- **TASK TO COMPLETE**
Your response should match the records line for line.

- **DATA EXTRACTS**
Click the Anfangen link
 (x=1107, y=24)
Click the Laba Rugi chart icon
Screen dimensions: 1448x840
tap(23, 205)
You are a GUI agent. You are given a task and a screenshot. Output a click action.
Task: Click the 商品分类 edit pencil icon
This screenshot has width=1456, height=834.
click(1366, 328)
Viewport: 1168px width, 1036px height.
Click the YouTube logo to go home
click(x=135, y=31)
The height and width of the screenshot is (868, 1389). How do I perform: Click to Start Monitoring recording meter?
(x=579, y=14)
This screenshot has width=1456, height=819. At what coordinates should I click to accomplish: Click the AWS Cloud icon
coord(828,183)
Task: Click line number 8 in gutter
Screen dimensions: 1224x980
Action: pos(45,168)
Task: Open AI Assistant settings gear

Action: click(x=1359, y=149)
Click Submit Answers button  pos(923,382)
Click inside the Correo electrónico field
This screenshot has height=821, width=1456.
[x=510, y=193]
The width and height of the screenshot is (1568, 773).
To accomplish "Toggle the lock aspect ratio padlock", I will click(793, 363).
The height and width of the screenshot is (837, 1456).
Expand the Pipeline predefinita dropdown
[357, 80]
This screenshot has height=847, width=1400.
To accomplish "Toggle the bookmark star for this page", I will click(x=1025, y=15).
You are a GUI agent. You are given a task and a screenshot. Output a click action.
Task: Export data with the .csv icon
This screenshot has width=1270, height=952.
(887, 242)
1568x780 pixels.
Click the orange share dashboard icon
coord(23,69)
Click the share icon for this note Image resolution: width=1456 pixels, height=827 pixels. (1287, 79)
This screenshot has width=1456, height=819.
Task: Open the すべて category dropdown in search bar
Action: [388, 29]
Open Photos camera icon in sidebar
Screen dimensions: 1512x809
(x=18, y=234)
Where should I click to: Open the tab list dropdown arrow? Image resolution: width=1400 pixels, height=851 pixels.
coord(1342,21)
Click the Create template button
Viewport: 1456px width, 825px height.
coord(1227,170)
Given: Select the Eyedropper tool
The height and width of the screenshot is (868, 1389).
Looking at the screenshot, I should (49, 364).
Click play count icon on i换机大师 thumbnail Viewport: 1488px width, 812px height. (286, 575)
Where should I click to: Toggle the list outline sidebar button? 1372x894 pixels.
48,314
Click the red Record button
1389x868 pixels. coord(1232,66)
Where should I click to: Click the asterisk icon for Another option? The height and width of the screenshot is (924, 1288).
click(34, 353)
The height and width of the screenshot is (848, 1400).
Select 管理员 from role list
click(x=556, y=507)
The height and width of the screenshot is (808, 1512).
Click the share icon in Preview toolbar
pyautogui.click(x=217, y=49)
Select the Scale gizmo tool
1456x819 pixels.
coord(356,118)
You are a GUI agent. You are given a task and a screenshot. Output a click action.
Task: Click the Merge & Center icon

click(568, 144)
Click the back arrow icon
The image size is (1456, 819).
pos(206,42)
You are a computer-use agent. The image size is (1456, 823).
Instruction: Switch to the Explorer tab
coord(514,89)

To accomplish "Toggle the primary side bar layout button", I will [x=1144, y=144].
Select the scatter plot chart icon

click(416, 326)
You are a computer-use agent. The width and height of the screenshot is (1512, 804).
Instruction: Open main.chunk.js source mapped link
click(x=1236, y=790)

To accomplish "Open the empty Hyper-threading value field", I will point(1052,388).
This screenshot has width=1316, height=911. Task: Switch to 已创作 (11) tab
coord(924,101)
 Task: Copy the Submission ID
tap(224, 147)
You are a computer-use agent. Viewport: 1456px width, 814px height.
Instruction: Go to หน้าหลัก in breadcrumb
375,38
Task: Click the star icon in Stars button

- **EXERCISE SOLUTION**
Click the Anfangen link
 (x=1107, y=24)
Click the Laba Rugi chart icon
Screen dimensions: 1448x840
tap(23, 205)
You are a GUI agent. You are given a task and a screenshot. Output a click action.
Task: Click the 商品分类 edit pencil icon
This screenshot has width=1456, height=834.
click(1366, 328)
Viewport: 1168px width, 1036px height.
Click the YouTube logo to go home
click(x=135, y=31)
The height and width of the screenshot is (868, 1389). How do I perform: Click to Start Monitoring recording meter?
(x=579, y=14)
This screenshot has width=1456, height=819. At what coordinates should I click to accomplish: Click the AWS Cloud icon
coord(828,183)
Task: Click line number 8 in gutter
Screen dimensions: 1224x980
Action: pos(45,168)
Task: Open AI Assistant settings gear

Action: click(x=1359, y=149)
Click Submit Answers button  pos(923,382)
Click inside the Correo electrónico field
This screenshot has height=821, width=1456.
[x=510, y=193]
The width and height of the screenshot is (1568, 773).
To accomplish "Toggle the lock aspect ratio padlock", I will click(793, 363).
The height and width of the screenshot is (837, 1456).
Expand the Pipeline predefinita dropdown
[357, 80]
This screenshot has height=847, width=1400.
To accomplish "Toggle the bookmark star for this page", I will click(x=1025, y=15).
You are a GUI agent. You are given a task and a screenshot. Output a click action.
Task: Export data with the .csv icon
This screenshot has width=1270, height=952.
(887, 242)
1568x780 pixels.
Click the orange share dashboard icon
coord(23,69)
Click the share icon for this note Image resolution: width=1456 pixels, height=827 pixels. (1287, 79)
This screenshot has width=1456, height=819.
Task: Open the すべて category dropdown in search bar
Action: [388, 29]
Open Photos camera icon in sidebar
Screen dimensions: 1512x809
(x=18, y=234)
Where should I click to: Open the tab list dropdown arrow? Image resolution: width=1400 pixels, height=851 pixels.
coord(1342,21)
Click the Create template button
Viewport: 1456px width, 825px height.
coord(1227,170)
Given: Select the Eyedropper tool
The height and width of the screenshot is (868, 1389).
Looking at the screenshot, I should (49, 364).
Click play count icon on i换机大师 thumbnail Viewport: 1488px width, 812px height. (286, 575)
Where should I click to: Toggle the list outline sidebar button? 1372x894 pixels.
48,314
Click the red Record button
1389x868 pixels. coord(1232,66)
Where should I click to: Click the asterisk icon for Another option? The height and width of the screenshot is (924, 1288).
click(34, 353)
The height and width of the screenshot is (848, 1400).
Select 管理员 from role list
click(x=556, y=507)
The height and width of the screenshot is (808, 1512).
Click the share icon in Preview toolbar
pyautogui.click(x=217, y=49)
Select the Scale gizmo tool
1456x819 pixels.
coord(356,118)
You are a GUI agent. You are given a task and a screenshot. Output a click action.
Task: Click the Merge & Center icon

click(568, 144)
Click the back arrow icon
The image size is (1456, 819).
pos(206,42)
You are a computer-use agent. The image size is (1456, 823).
Instruction: Switch to the Explorer tab
coord(514,89)

To accomplish "Toggle the primary side bar layout button", I will [x=1144, y=144].
Select the scatter plot chart icon

click(416, 326)
You are a computer-use agent. The width and height of the screenshot is (1512, 804).
Instruction: Open main.chunk.js source mapped link
click(x=1236, y=790)

To accomplish "Open the empty Hyper-threading value field", I will point(1052,388).
This screenshot has width=1316, height=911. Task: Switch to 已创作 (11) tab
coord(924,101)
 Task: Copy the Submission ID
tap(224, 147)
You are a computer-use agent. Viewport: 1456px width, 814px height.
Instruction: Go to หน้าหลัก in breadcrumb
375,38
Task: Click the star icon in Stars button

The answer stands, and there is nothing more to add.